Tuesday, August 18, 2009

My Little Story


So I get home from breakfast with my son Rocco, put the key in the front door and clink, the lock breaks. I ring the door bell and my wife answers, but she can't get the door open. The lock has broken, and like locks do when they break, the lock has broken so the mechanism is preventing the door from opening. A more foolish me would force the door open and cause $1,200 in damages (I've done this), but a more rational me knows to relax and go around.

Going around is a little perplexing because we only have one accessible door into the house. The back door opens to a balcony and the door in the kitchen opens to our garage, which has decades of time capsules that my wife files away like an Indiana Jones warehouse. She opens the large garage door for us, as it's the only way in, and I begin the excavation.

The key here is to keep the four-year old in good spirits. This is not a setback or a crisis, we are intrepid explorers, trying to cut our way through the dangerous jungle, so we can rescue mommy. Mommy needs our help; we are the ones safely outside. He is buying this story as I lift heavy boxes out of my way, stacking them a little too precariously next to us. The small child has always been cautious and knows not to knock them over. Still, my wife criticizes my stacking skills as I make my way through. Sometimes we dig through the jungle, only to find an impassible object in our way. In the jungle it might be a giant boulder. In my garage it was a seventy pound box of CD's, a box that would have been better suited for bedding or clothes.

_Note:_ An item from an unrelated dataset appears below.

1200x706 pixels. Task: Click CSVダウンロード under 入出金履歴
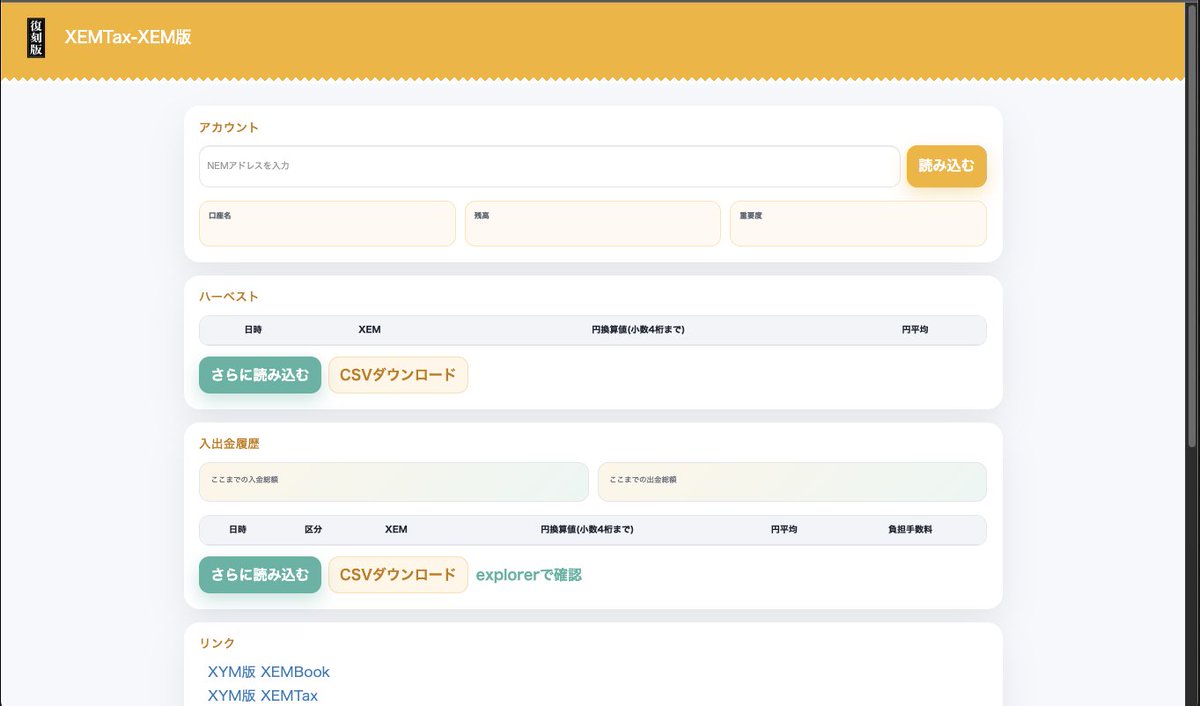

So we finally make our way through the jungle and I'm sweating heavily, glad I've been working out on the Wii Fit, if for no other reason than the confidence that I'm somehow a wee bit fitter. We get into the house and I examine the lock. Now here is where the last year of modeling comes into play. After assembling 20+ models, several without instructions, my mechanically incompetent self makes a simple decision. If it is at all possible for human beings to replace a lock, I can do it. If I can build a Baneblade, which had wrong instructions, a Hellhound and a Demolisher, which had no instructions, I should not be deterred by a lock kit at the hardware store.

But you were in IT, you say. Surely you must be mechanically competent. In fact, no. Most of the really good IT guys I know are mechanically competent, the kind of people who as children drove their parents mad by taking apart small kitchen appliances to see how they worked. I was not this child. I am more the liberal arts kind of of guy who made his way into IT because it was stupidly easy and the timing was perfect. With a little study, anyone can become technical, but it takes a lot of curiosity and drive to become mechanical.

I once called my wife from a BMW dealership, and as a joke, told her I was about to buy a car and couldn't decide between jet black or metallic black. She shockingly told me to get whatever I wanted. In contrast, when I called her from the hardware store, about to buy a chain saw, it was the only time she informed me I was gravely in error. Limbs would be lost and therefore this purchase would not happen and I was to return immediately. I am not handy, by any means. So what changed?

I have to give a lot of credit to the various Games Workshop kits I've assembled over the last year in moving me further towards mechanical competency. I credit a lot of Dungeons & Dragons for improving my reading and writing skills as a kid. I can likewise credit Warhammer 40K for improving my mechanical ability as an adult. So parents, one of the great things about hobbies is they develop life skills useful later. Just ignore the fact that this 40 year old guy is still doing them.